Convalescent individuals: decline of humoral responses against SARS-CoV-2 spike

In the absence of effective vaccines and with limited therapeutic options, convalescent plasma is being collected across the globe for potential transfusion to coronavirus disease 2019 ( COVID-19 ) patients.
The therapy has been deemed safe, and several clinical trials assessing its efficacy are ongoing.
While it remains to be formally proven, the presence of neutralizing antibodies is thought to play a positive role in the efficacy of this treatment.
Indeed, neutralizing titers of greater than or equal to 1:160 have been recommended in some convalescent plasma trials for inclusion.

Researchers have performed repeated analyses at 1-month intervals on 31 convalescent individuals to evaluate how the humoral responses against the severe acute respiratory syndrome coronavirus 2 ( SARS-CoV-2 ) spike glycoprotein, including neutralization, evolve over time.

It was observed that the levels of receptor-binding-domain ( RBD )-specific IgG and IgA slightly decreased between 6 and 10 weeks after the onset of symptoms but that RBD-specific IgM levels decreased much more abruptly.

Similarly, a significant decrease in the capacity of convalescent plasma to neutralize pseudoparticles bearing wild-type SARS-CoV-2 S or its D614G variant, was observed.

If neutralization activity proves to be an important factor in the clinical efficacy of convalescent plasma transfer, plasma from convalescent donors should be recovered rapidly after resolution of symptoms.

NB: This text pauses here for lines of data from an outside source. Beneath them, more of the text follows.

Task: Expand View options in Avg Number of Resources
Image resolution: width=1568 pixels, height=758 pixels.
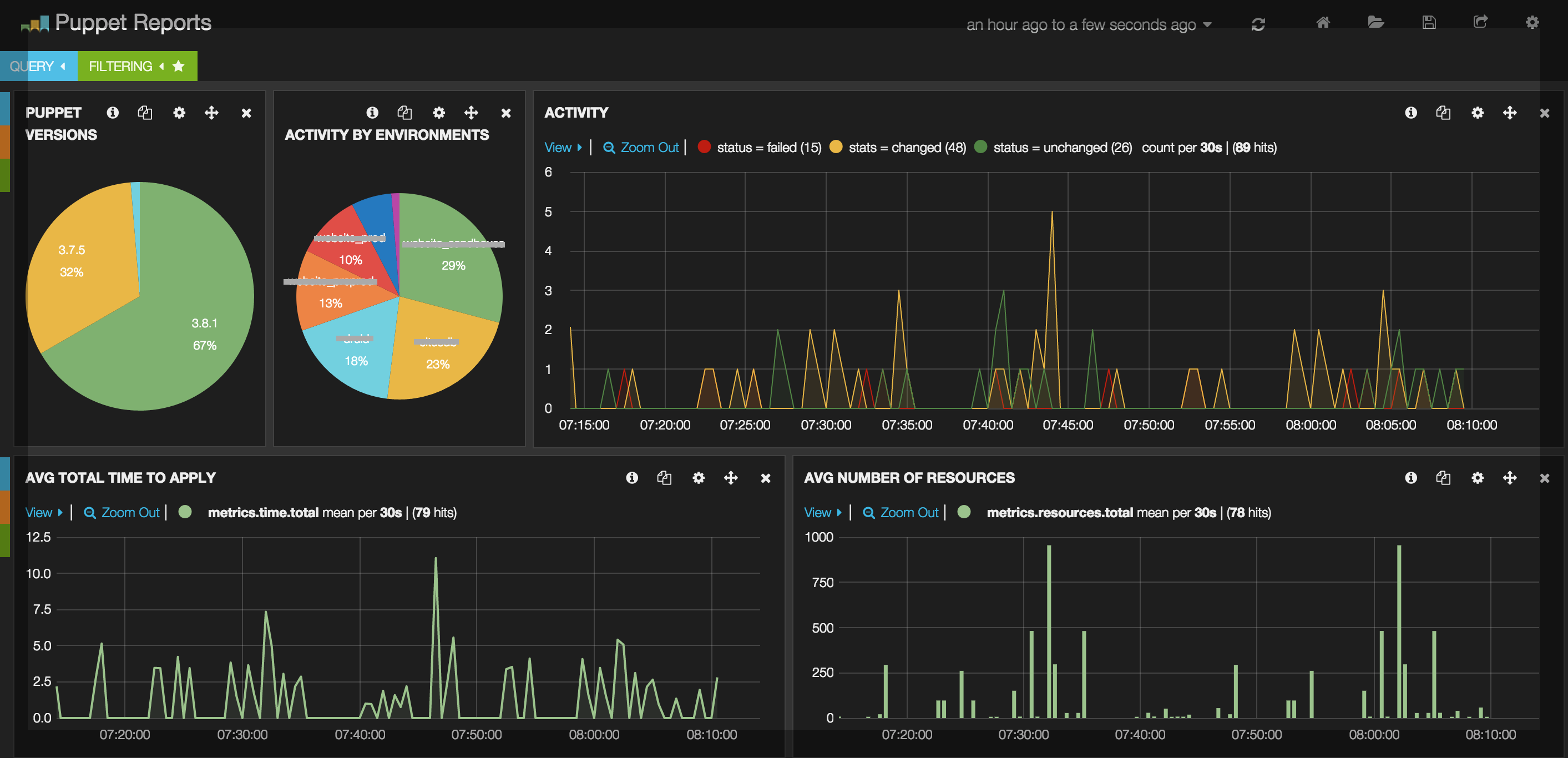Action: [x=822, y=513]
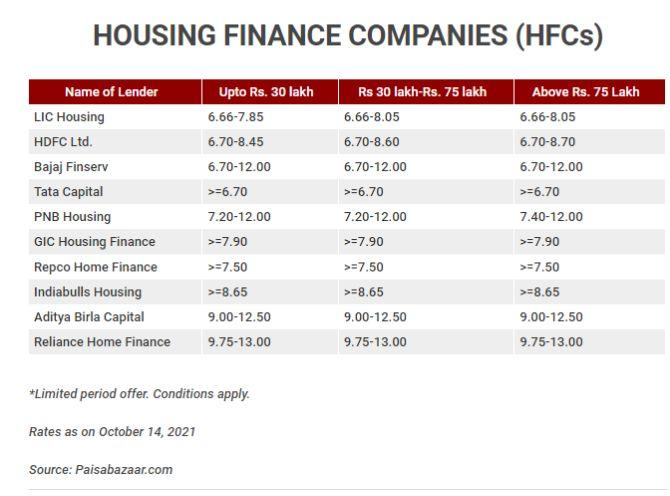Screen dimensions: 670x496
Task: Select the GIC Housing Finance entry
Action: [x=94, y=242]
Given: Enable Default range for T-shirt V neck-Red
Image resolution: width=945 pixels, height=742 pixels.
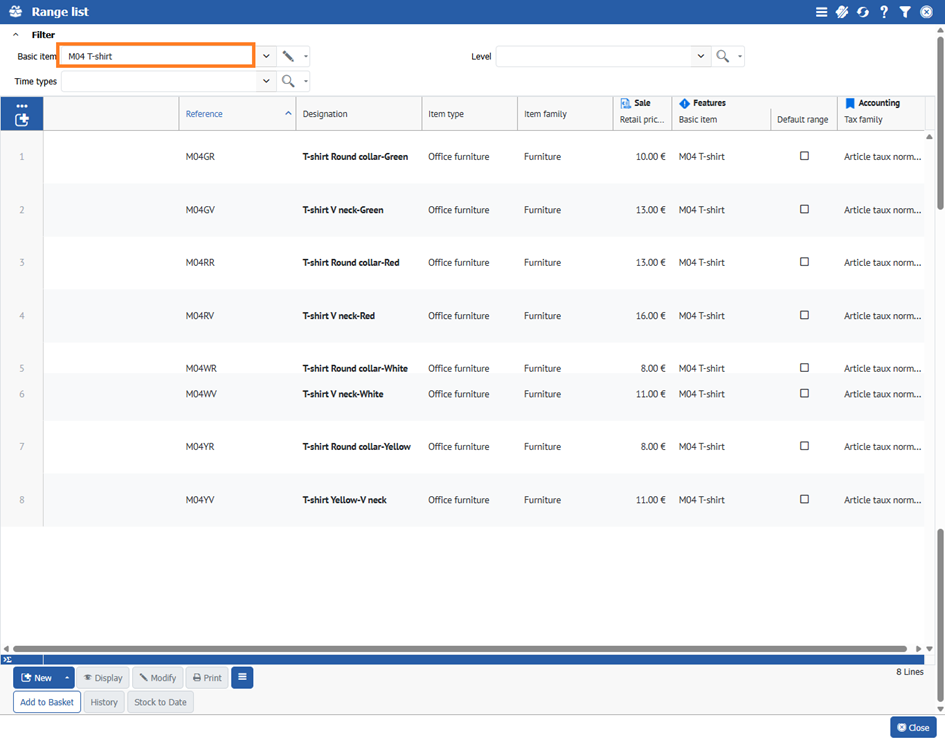Looking at the screenshot, I should [x=804, y=315].
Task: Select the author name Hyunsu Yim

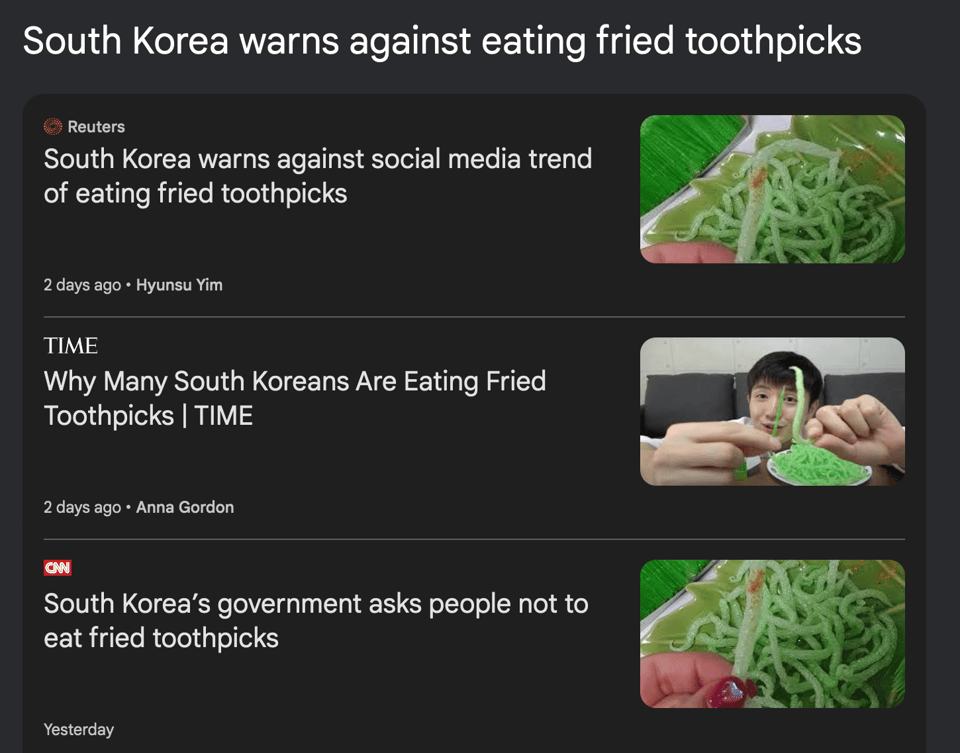Action: (x=179, y=285)
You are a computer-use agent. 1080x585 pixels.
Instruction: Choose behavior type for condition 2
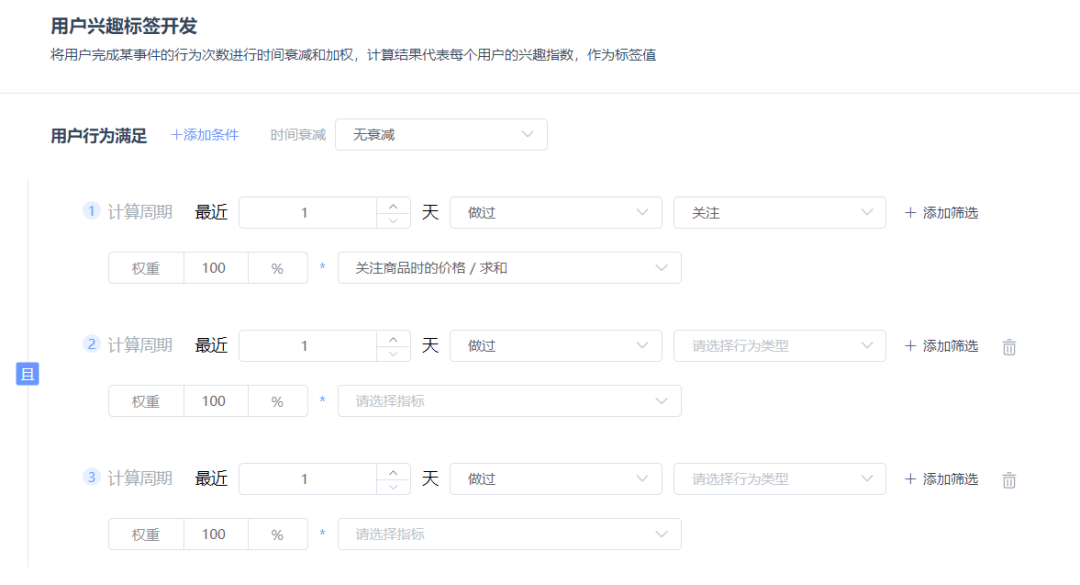pyautogui.click(x=779, y=346)
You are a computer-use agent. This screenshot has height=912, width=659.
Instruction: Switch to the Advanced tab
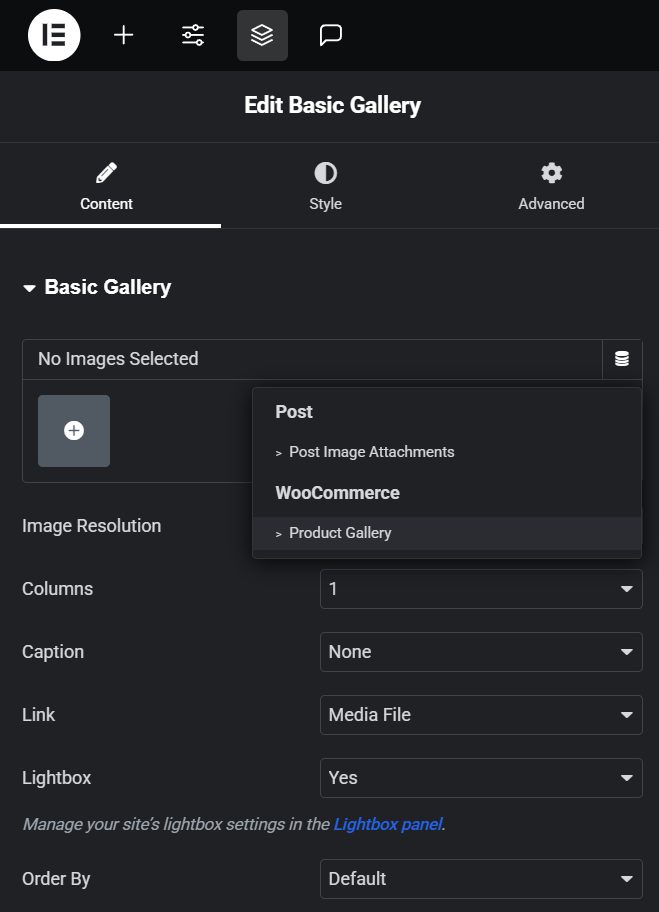click(x=551, y=186)
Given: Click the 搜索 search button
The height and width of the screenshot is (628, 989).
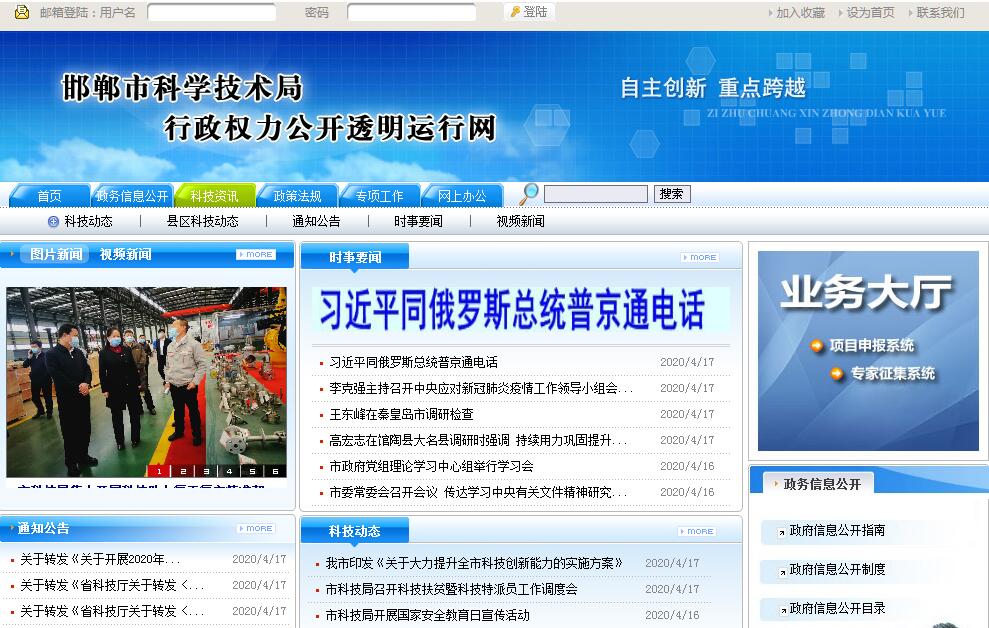Looking at the screenshot, I should [672, 194].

While waiting for an efficient vaccine to protect against SARS-CoV-2 infection, alternative approaches to treat or prevent acute COVID-19 are urgently needed.
Transfusion of convalescent plasma to treat COVID-19 patients is currently being explored; neutralizing activity in convalescent plasma is thought to play a central role in the efficacy of this treatment.
The new study has shown that plasma neutralization activity decreases a few weeks after the onset of the symptoms. ( Xagena )

Beaudoin-Bussières G et al, mBio 2020;11(5):e02590-20. doi: 10.1128/mBio.02590-20.